Provided text:
I don’t worry about running afoul of a headline or Truth Social post from the president because what is said about the situation is no longer very relevant to the reality.
On April 8, Nick Catoggio, my Dispatch colleague, dubbed an earlier stoppage with Iran “Schrödinger’s ceasefire.” This was a reference to the famous thought experiment by the physicist Erwin Schrödinger, who was trying to explain the weirdness of “superpositionality” in quantum physics. A cat in a box is both dead and alive at the same time until you open the box. Schrödinger meant to illustrate the absurdity of the idea that particles aren’t any one thing, but a “cloud of probabilities.”
The Trump administration is stuck in a word cloud of probabilities of his own making. The war is over. The war is on. The war isn’t a war. We have a deal, but we don’t have a deal, but we’re about to have a deal. We destroyed Iran’s military. No, we left it intact. We want regime change. No we don’t. We already accomplished it. We “obliterated” Iran’s nuclear program a year ago. We had to go to war in February to prevent nuclear war. The Strait of Hormuz is open, closed, or something in-between. No deal without “unconditional surrender.” Let’s make a deal!
This everything-all-at-once vibe can be disorienting, particularly since most Americans didn’t have a war with Iran on their bingo cards until the shooting had already started. President Trump didn’t prepare the country or consult with Congress beforehand because he thought it would all be a smashing success in a matter of weeks.
The miscalculation that started it all: killing Iran’s Supreme Leader, Ayatollah Ali Khamenei, and much of Iran’s senior leadership, on the first day of the war. To “the great proud people of Iran, I say tonight that the hour of your freedom is at hand,” Trump announced on Feb. 28. “When we are finished, take over your government. It will be yours to take. This will be probably your only chance for generations.”
I support regime change in Iran and shed no tears for Khamenei or his goons. But when you start a war by killing the regime’s top leaders, it’s not unreasonable for the remaining ones to conclude that you really intend regime change.
Khamenei was a murderous fanatic, but he was a fairly cautious one. He liked to threaten closing the Strait of Hormuz or attacking our regional allies, but he was reluctant to actually do it, fearing it would invite a regime change war. The mullahs and IRGC goons believed, not unreasonably, that if they lost their grip on power, they’d be lynched by the Iranian people they’ve brutalized for decades.
By starting with a regime change war, Trump removed any reason for the regime not to go for broke. When you have nothing to lose — particularly when you are a millenarian religious fanatic — a Persian Alamo strategy makes a lot of sense.
So Iran closed the Strait of Hormuz and attacked its neighbors.
But it turns out this wasn’t the Alamo. In the contest of wills, Trump blinked. The Iranian regime’s tolerance for punishment proved — so far — to be greater than Trump’s and that of our gulf allies. Militarily we could finish the job, but that would require ground troops and much greater economic turmoil. In a conflict Trump launched unilaterally without the prior support of Congress, NATO or the American people, Trump doesn’t have the political capital for that.

Dataset excerpt:
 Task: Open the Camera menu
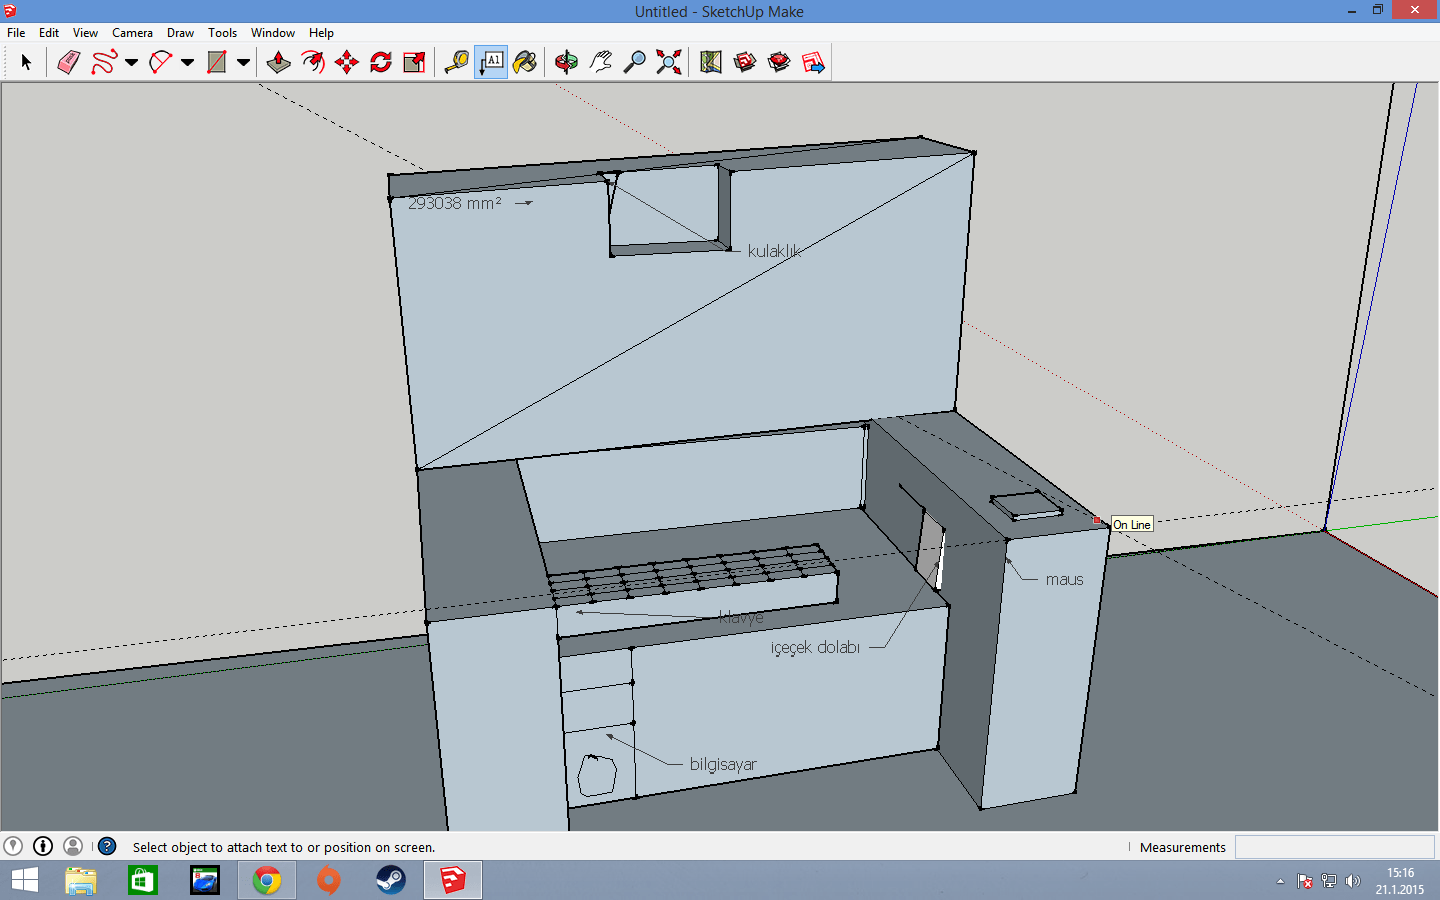click(132, 33)
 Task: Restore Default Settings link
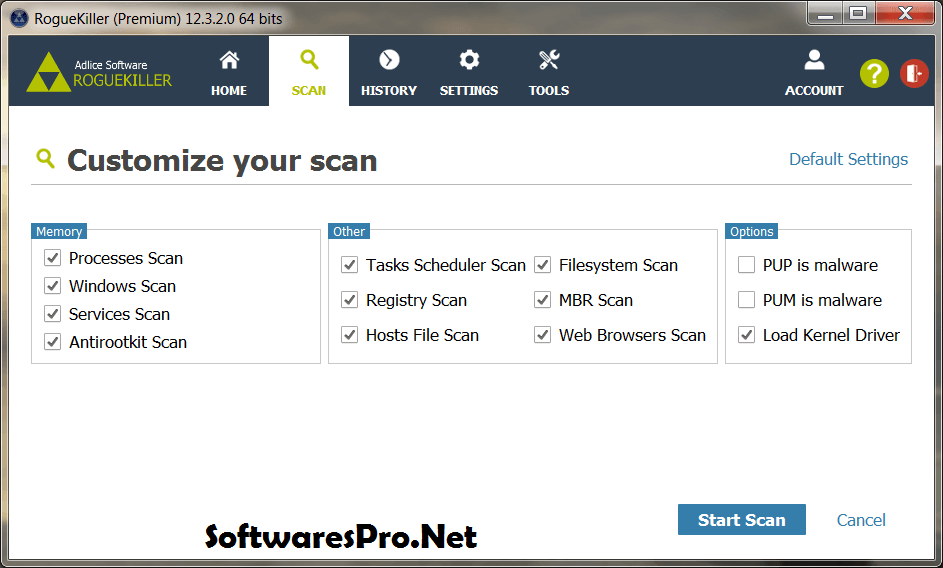pos(848,159)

List of tasks:
(1) According to the Iran war commentary, who dubbed an earlier stoppage with Iran "Schrödinger's ceasefire," and on what date?
(2) Summarize the Iran war commentary in two sentences.
(3) Translate this sentence from the Iran war commentary into Spanish: "So Iran closed the Strait of Hormuz and attacked its neighbors."
Rely only on the Iran war commentary, not on the listing.

Outputs for the tasks:
(1) Nick Catoggio, on April 8.

(2) The Trump administration sends contradictory messages about its war with Iran, which began with the killing of Supreme Leader Ayatollah Ali Khamenei and much of Iran's senior leadership. Opening with a regime change war removed any reason for the regime to hold back, so Iran closed the Strait of Hormuz and attacked its neighbors, and Trump blinked because he lacks the political capital for ground troops and greater economic turmoil.

(3) Así que Irán cerró el estrecho de Ormuz y atacó a sus vecinos.